She pointed to the window. “Don't you see it, my dear? It's like the figure of a woman. The people have left the house because it is haunted.”
[113]“Rubbish!” I answered. “I can’t see anyone.”
“Well,” she repeated, “it looks to me like a woman.”
I saw nothing, and said so. The next afternoon I was sitting by myself in the garden, looking up at the bow window, when to my amazement a shadowy figure as of a woman appeared on the pane. I was terrified and went indoors, but I would not say a word to anyone for fear of being laughed at.
For the next six weeks I saw that figure constantly and always in the broad daylight, at 8:30 a.m., when I started for college, at one or four, or any time in the full light of day. The house was empty; I found that out.
I hated the shadowy thing, but there it was.
After about six weeks had passed it disappeared, and I have not seen it from that day to this. So far as I know, there is no mystery connected with the house, which is quite a modern one in a very unromantic situation.
I can only say that to the best of my knowledge this is the truth, and I should be only too glad to understand what the apparition was.
WHAT WAS IT?
MY house is in a quiet corner of a quiet square. We are sheltered from wind and noise, even when it is stormy. About three years ago I was living here quite alone and, while undressing, about eleven o'clock one night, when there was not a breath of wind or a sound to be heard, I suddenly heard a noise in the hall below, like air moving swiftly round and round with a swishing noise, as when something is swung from the end of a string. Then it began to move and come up the stairs. I was very frightened and said to myself—although I knew it wasn't—“This is wind; it will pass out at the landing window.” But it didn’t; it turned the corners—two corners, in fact—and came straight along the corridor and shook the handle of my bedroom door strongly. Then all was quiet as before. I should very much like to know just what it was.

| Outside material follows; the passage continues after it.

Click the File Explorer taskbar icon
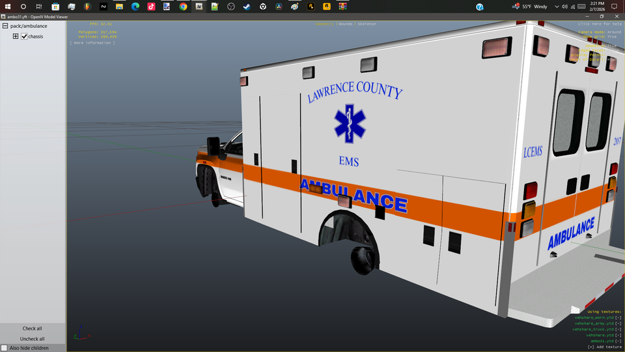 coord(119,7)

SOMEBODY WAS BITING HER EARS
IN 1913 my husband and self and two children went to reside in North Devon, and took a house that had been empty some years. It was old and next to a churchyard. The landlord was anxious for us to take the house, and had it
[114]decorated. We took it on a weekly tenancy. Within the first week of our occupation my little daughter, aged two years, used to wake up at midnight screaming and say somebody was biting her ears. At the same time I used to break out into a cold sweat and tremble from head to feet. Then I saw a tall shadow go round the room with a lighted candle and disappear before it reached me. I was quite unable to get out of bed to take my baby into my bed. My husband saw none of this. My son, aged eight years, would ask us why we always rapped on his wall at night, and once he said he saw a hand over his bed. The last week of our occupation my husband heard padded feet come up the stairs and to the bedroom door, but no one entered. Curiously enough, fresh flowers put into a room at night would be quite dead the next morning. We stayed in that house only six weeks, and found no solution to the mystery.
GETTING USED TO IT
WE live in an old house with long passages, so when we intend to pass an afternoon or evening in a back room, somebody usually locks and bolts the front door against sneak-thieves.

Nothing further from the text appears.